### PROBLEM REQUIREMENTS
The required output is the lines below from the line containing "You are a computer-use agent. Image resolution: width=908" to the line containing "Switch to the Users", inclusive, retyped exactly. No other lines belong in it.
BEGIN PROVIDED DATA
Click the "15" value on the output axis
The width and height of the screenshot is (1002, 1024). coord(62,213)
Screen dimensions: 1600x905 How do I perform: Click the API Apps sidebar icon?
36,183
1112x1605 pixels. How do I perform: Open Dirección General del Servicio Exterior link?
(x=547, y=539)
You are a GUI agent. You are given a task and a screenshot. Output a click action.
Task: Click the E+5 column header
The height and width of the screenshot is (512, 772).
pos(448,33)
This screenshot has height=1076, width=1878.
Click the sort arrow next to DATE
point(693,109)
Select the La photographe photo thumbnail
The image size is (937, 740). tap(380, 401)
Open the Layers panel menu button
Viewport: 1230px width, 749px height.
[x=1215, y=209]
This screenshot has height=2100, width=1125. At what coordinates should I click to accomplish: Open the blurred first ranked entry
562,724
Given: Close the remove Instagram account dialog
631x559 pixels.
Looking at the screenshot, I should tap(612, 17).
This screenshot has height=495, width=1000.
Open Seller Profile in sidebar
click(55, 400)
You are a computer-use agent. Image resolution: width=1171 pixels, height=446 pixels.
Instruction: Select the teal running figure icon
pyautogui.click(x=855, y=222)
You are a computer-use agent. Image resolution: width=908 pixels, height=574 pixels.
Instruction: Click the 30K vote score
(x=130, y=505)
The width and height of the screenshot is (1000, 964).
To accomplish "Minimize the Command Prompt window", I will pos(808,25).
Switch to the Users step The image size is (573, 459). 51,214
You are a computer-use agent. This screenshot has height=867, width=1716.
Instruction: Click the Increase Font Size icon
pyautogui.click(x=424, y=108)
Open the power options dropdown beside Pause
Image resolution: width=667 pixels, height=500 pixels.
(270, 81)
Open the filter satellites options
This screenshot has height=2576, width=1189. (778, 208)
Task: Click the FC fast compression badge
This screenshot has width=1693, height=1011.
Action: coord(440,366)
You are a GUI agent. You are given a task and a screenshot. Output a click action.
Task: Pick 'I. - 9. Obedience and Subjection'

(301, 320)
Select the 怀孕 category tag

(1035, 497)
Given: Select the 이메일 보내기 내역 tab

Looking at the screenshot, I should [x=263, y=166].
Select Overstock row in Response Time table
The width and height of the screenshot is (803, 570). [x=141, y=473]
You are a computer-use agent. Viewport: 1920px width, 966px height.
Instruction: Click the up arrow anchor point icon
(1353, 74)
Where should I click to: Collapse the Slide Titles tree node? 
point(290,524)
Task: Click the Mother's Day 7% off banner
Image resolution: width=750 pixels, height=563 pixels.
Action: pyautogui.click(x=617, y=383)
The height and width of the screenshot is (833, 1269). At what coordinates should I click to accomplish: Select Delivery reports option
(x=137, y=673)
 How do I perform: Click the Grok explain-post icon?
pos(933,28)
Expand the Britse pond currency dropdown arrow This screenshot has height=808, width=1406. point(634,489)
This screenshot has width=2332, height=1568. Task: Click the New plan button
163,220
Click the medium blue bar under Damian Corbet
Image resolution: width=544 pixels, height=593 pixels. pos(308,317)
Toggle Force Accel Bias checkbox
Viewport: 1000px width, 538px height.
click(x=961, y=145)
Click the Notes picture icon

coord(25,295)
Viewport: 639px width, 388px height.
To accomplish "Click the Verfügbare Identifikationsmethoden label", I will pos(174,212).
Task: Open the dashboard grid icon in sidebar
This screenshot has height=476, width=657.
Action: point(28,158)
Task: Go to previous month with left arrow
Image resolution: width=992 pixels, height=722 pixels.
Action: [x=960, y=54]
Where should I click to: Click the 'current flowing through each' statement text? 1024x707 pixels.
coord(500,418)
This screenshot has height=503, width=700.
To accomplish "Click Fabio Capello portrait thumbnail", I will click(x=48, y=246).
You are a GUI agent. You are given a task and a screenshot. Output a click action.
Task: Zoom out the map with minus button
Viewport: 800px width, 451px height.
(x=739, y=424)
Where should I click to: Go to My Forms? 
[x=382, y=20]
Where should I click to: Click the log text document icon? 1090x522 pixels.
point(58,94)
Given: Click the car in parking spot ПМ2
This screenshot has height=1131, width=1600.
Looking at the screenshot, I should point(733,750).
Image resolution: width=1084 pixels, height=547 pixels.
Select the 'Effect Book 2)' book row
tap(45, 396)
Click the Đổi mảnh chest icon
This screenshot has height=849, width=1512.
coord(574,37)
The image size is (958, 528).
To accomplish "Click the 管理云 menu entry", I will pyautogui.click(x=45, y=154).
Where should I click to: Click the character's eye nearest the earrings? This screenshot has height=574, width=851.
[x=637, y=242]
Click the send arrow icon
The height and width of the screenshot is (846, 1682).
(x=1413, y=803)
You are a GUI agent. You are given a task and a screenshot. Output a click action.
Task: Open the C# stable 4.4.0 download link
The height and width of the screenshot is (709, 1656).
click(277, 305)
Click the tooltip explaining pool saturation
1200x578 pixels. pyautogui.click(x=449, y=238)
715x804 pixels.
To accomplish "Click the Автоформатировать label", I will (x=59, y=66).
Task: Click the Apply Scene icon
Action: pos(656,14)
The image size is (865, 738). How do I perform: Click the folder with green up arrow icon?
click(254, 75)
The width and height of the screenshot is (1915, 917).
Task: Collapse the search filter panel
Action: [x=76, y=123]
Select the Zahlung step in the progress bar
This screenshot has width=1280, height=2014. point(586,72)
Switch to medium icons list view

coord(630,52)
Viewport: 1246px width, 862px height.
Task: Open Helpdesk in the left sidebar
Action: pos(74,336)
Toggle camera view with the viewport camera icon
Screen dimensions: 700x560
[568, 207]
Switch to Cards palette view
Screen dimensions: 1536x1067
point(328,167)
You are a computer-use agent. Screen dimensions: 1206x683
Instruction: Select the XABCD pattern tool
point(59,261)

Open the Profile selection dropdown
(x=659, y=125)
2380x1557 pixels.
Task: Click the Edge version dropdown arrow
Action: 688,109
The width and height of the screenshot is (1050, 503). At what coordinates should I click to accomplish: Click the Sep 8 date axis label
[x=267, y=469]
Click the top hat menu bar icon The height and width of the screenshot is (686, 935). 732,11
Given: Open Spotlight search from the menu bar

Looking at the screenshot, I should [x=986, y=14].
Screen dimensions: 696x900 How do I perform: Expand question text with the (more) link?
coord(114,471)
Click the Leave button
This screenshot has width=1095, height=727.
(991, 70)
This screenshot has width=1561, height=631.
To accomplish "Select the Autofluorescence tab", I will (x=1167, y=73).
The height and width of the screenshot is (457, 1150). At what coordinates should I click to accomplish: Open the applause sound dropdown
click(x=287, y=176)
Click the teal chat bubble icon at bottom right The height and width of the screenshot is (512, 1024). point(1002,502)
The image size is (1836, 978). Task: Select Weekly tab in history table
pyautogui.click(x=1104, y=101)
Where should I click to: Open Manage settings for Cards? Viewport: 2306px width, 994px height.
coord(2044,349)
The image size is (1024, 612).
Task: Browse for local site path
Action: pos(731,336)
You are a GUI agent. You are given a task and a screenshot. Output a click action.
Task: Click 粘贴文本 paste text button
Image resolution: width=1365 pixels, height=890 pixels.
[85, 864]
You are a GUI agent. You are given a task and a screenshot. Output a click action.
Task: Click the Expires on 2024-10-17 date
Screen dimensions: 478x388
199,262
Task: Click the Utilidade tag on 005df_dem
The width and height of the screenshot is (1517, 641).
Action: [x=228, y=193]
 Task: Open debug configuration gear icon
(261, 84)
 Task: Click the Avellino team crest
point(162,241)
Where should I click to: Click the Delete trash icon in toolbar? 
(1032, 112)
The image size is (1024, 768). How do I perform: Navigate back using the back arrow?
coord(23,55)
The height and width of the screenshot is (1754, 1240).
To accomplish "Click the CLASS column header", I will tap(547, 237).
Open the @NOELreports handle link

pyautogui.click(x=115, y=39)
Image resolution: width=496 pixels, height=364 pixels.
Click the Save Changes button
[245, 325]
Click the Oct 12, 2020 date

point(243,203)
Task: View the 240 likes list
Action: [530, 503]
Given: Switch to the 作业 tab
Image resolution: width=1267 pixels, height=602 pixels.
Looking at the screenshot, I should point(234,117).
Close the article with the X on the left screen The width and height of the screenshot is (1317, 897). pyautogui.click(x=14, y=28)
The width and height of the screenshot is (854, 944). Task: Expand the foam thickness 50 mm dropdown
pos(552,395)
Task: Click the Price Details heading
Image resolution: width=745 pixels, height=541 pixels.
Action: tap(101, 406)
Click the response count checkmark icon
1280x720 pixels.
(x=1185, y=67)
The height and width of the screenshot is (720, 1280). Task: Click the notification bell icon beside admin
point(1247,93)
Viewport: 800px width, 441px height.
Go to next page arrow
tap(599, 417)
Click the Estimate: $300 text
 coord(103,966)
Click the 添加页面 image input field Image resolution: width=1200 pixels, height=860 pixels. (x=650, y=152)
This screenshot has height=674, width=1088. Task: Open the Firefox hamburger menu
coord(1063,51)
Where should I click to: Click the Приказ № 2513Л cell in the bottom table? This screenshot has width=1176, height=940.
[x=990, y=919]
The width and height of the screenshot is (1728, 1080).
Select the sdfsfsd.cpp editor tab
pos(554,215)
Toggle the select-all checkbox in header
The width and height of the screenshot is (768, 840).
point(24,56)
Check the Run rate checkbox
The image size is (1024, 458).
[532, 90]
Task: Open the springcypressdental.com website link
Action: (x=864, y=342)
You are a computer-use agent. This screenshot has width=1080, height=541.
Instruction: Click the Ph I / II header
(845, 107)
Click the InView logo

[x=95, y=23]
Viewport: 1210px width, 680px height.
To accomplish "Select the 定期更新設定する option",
END PROVIDED DATA
### TASK RESULT
You are a computer-use agent. Image resolution: width=908 pixels, height=574 pixels.
Instruction: Click the 30K vote score
(x=130, y=505)
The width and height of the screenshot is (1000, 964).
To accomplish "Minimize the Command Prompt window", I will pos(808,25).
Switch to the Users step The image size is (573, 459). 51,214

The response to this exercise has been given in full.